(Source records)
## START
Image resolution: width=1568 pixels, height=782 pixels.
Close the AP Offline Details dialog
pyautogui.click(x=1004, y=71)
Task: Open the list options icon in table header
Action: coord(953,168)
## END
Locate each line in the data above that contains the word "Details" and copy those lines in full, treating uppercase and lowercase as different.

Close the AP Offline Details dialog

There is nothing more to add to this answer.